## What is required
Where the data below has the string "Collapse", return the whole line.

★ ★ ★ ★ ★

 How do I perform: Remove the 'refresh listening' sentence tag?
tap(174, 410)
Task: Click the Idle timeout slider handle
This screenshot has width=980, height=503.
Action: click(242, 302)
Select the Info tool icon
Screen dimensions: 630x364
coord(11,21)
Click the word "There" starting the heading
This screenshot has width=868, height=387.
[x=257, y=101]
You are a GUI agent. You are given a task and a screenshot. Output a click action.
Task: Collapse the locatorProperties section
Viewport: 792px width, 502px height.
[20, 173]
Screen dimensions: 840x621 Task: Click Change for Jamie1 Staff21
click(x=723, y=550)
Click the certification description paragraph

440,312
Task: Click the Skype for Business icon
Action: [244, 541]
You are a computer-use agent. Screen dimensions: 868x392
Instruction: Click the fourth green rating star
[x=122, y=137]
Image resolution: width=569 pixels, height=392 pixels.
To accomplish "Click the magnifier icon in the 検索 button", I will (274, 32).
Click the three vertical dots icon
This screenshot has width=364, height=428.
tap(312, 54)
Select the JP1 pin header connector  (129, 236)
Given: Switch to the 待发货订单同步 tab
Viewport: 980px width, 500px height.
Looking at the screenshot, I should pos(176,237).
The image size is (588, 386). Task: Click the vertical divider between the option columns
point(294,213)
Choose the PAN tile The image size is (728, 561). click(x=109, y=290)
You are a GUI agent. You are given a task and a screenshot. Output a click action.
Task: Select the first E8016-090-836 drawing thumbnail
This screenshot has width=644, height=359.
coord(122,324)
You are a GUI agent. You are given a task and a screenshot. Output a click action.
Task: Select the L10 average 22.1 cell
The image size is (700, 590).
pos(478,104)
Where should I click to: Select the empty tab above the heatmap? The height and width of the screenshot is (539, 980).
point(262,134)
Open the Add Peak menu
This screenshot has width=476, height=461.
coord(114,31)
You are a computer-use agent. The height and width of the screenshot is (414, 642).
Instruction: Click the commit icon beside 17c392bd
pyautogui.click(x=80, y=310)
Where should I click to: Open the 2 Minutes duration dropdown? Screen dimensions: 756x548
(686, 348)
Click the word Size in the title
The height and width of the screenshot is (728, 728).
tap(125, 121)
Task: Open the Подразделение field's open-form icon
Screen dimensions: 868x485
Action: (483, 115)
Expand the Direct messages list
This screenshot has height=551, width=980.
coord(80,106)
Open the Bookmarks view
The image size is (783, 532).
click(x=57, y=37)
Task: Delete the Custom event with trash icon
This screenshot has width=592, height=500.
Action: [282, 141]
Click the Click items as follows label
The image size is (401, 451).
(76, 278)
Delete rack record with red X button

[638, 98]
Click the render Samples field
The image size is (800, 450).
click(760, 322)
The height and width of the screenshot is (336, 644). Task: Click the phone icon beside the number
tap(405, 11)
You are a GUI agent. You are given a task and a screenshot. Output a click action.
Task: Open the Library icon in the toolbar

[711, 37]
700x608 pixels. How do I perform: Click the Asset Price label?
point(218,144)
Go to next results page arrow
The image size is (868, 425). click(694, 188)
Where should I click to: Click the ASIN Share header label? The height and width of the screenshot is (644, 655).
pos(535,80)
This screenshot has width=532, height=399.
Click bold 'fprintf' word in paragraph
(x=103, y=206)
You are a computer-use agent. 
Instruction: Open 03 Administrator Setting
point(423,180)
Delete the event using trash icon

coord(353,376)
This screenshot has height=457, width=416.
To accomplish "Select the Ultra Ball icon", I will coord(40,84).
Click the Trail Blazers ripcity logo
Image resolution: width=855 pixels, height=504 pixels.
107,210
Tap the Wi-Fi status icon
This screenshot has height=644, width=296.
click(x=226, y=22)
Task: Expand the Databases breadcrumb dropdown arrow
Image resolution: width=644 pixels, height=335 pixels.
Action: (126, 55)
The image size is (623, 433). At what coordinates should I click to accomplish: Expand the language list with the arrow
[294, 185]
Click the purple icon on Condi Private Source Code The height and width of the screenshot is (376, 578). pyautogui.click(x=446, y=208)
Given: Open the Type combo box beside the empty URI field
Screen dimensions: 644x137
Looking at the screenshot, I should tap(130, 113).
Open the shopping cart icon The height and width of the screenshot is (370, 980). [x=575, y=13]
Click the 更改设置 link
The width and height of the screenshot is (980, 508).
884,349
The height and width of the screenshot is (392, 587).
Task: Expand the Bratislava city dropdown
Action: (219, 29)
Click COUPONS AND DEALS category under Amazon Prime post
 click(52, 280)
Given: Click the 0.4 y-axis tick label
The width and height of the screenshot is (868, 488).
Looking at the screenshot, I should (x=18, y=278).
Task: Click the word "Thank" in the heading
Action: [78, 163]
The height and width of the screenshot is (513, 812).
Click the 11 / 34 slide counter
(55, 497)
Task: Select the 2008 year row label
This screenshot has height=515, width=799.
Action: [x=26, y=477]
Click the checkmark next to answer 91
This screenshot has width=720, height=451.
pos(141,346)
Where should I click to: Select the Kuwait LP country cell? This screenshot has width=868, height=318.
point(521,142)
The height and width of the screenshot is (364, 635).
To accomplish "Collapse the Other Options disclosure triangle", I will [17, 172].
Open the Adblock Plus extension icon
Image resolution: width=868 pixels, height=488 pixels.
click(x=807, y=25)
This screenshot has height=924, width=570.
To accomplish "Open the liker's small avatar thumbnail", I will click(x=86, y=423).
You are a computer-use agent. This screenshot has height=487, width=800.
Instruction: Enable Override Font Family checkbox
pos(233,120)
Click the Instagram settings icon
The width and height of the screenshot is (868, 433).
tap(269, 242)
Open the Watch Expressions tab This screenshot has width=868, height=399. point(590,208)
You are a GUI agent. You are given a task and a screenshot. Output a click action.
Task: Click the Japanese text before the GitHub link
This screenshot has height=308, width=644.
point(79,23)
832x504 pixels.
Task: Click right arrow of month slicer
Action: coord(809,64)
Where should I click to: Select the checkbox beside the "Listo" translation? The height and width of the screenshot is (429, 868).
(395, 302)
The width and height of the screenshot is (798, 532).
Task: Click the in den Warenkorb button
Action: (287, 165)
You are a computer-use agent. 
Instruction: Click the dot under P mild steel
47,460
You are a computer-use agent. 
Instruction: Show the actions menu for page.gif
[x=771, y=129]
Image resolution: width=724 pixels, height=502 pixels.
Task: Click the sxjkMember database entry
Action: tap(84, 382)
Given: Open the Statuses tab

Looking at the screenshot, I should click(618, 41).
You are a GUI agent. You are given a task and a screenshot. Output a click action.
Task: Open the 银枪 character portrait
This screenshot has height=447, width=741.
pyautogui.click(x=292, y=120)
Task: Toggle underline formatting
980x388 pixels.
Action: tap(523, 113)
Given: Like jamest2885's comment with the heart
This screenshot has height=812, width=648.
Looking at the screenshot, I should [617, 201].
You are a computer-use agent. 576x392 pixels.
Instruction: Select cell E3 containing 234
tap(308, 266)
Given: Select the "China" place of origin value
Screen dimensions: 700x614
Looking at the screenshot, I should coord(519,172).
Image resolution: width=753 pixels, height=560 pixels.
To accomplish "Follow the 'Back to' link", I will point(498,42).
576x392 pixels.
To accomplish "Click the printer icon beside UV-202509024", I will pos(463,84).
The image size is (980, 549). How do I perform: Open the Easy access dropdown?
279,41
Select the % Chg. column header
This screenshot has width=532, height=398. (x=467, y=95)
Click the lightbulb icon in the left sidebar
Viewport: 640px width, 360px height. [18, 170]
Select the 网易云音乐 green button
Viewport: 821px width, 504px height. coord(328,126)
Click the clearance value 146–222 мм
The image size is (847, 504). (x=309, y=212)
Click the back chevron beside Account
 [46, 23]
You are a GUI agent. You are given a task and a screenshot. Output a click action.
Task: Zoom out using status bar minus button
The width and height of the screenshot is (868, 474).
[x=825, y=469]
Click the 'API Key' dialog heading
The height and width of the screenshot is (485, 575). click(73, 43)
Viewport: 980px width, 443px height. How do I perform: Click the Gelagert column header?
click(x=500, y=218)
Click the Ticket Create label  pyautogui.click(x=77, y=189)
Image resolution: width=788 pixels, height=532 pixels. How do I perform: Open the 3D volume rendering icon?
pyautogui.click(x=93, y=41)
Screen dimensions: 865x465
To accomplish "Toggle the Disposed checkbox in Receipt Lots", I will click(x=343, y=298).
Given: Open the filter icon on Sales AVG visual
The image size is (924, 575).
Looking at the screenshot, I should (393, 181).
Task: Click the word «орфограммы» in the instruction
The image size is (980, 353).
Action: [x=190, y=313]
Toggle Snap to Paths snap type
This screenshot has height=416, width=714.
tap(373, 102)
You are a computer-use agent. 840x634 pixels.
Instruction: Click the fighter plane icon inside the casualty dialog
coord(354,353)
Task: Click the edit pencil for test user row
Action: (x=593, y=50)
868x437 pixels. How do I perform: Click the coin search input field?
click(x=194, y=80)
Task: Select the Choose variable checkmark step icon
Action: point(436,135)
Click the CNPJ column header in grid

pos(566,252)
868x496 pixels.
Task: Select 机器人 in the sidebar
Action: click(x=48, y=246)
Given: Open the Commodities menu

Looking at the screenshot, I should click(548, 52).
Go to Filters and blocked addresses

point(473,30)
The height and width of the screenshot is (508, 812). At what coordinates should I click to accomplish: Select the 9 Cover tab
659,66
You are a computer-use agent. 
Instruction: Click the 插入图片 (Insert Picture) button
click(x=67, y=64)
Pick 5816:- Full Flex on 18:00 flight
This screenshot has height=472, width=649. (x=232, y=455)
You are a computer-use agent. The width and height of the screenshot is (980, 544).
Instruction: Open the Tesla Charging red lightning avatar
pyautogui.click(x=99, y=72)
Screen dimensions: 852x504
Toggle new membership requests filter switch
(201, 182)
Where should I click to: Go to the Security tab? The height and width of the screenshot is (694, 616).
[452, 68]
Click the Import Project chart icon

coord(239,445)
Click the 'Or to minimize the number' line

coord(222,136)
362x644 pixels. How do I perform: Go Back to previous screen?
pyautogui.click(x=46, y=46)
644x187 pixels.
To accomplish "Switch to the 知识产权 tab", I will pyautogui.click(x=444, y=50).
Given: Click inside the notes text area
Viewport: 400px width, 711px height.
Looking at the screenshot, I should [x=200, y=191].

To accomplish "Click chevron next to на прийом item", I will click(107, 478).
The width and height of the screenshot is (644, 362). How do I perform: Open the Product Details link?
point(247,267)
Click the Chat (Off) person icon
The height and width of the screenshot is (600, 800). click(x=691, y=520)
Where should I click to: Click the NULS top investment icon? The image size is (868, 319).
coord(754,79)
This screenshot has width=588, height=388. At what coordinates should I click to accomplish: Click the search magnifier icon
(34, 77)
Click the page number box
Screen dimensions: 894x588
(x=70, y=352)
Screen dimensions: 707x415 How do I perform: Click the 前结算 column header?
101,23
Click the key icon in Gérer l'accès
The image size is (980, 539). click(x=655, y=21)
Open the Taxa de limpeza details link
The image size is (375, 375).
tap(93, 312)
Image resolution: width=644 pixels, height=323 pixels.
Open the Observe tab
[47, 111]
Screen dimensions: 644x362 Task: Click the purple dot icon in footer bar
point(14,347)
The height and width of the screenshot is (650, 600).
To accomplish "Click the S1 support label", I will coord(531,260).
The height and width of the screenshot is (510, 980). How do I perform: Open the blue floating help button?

★ ★ ★ ★ ★

## Answer for the task
Task: Collapse the locatorProperties section
To accomplish "Collapse the Other Options disclosure triangle", I will [17, 172].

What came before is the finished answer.